The color parameters found in the snacks were L* values of 68.89, 64.95, and 61.73 for T1, T2, and T3, respectively; a* values of 6.87, 8.34, and 8.78; b* values of 22.66, 23.49, and 23.02; C* values of 5.43, 5.64, and 5.64; h° values of 1.28, 1.23, and 1.21; color difference ranging from 30.98 to 67.08; whiteness index of 60.89, 56.96, and 54.47; and browning index of 46.56, 53.52, and 56.29 (Table 3). Only the b* parameter was not significantly affected by the inclusion of quinoa (p > 0.05).

The increase of HPQF (20, 30, and 50 g/100 g) in the extrudates caused a decrease in L* and WI* as seen in Figure 4, as well as an increase in a* and BI. The highest values of L*, h°, and BI were found in the product with 20% quinoa. The nature of the raw materials used was the main cause of the color changes in the obtained snacks, and this effect was mainly attributed to HPQF, as SIF remained constant in the formulation. This result was due to the effect of quinoa flour inclusion, which caused darkening of the color (browning index) of the mixture, probably due to the presence of Maillard reaction compounds. The color of the extruded products is the result of non-enzymatic browning reactions, and the degradation of pigments present in the raw materials. The caramel color produced during extrusion provides a brown color.

Figure 4. Digital imaging of extrusion and compression molding processed snacks.
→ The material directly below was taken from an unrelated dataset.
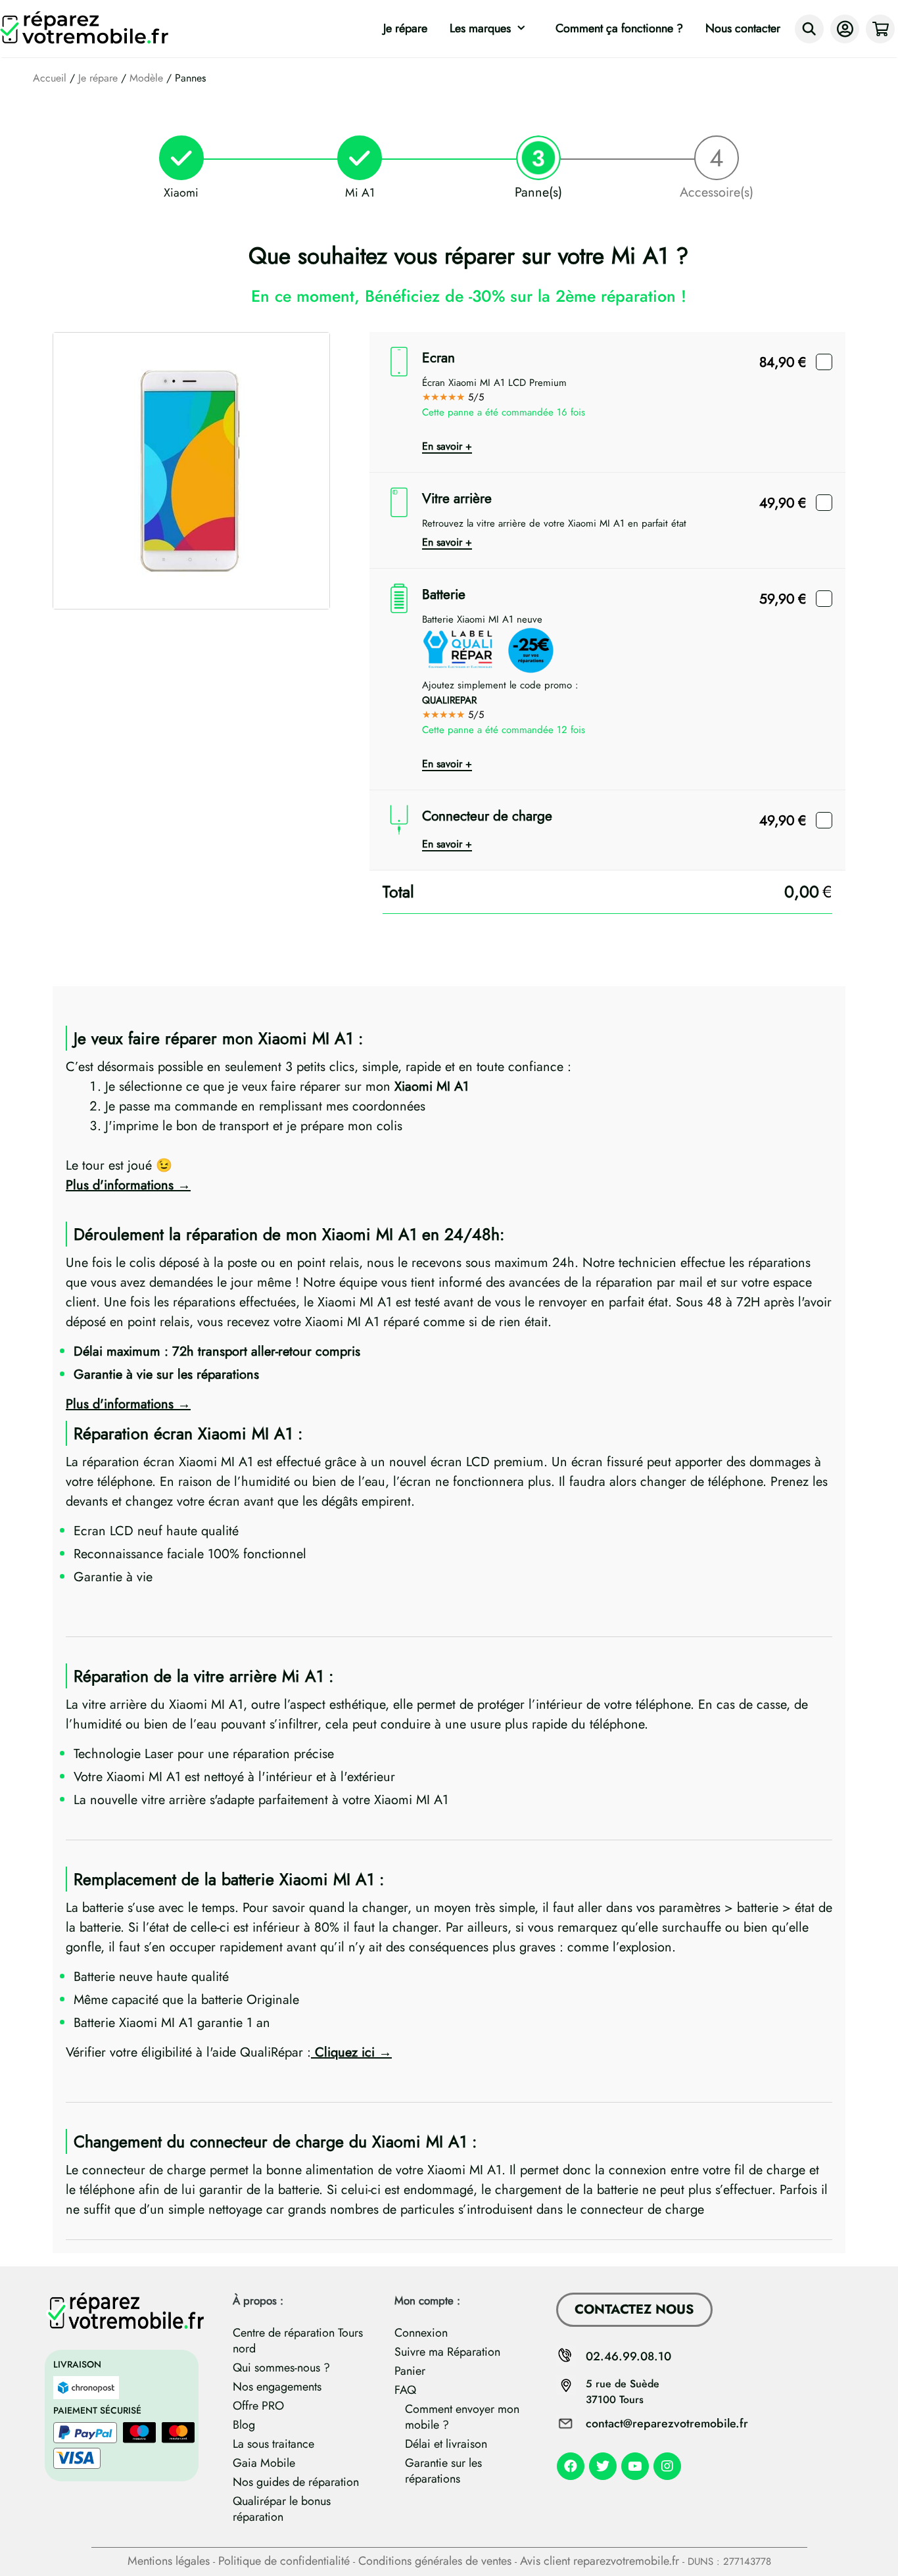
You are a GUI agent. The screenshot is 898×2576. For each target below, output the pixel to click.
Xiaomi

(T1) treatment 1 with addition of 20% quinoa; (T2) treatment 2 with addition of 30% quinoa; (T3) treatment 3 with addition of 50% quinoa.

The lowest a* parameter was found in the snacks with 20% quinoa flour (Table 3), exhibiting a weaker red tone than the other samples. The increase in a* with the increase of HPQF enhanced the red tone of the snacks. The b* parameter of all extrudates leaned towards yellow, and the most intense yellow tone was found in treatment 3. The increase of quinoa flour in the formulation decreased C* and h° parameters, thereby changing the color from yellow to red with the increase of HPQF flour. This browning effect is consistent with what has been reported by other researchers in extruded snacks using insects,⁵⁵ and it is also in line with the findings reported by Ref. 56 in snacks made from wheat.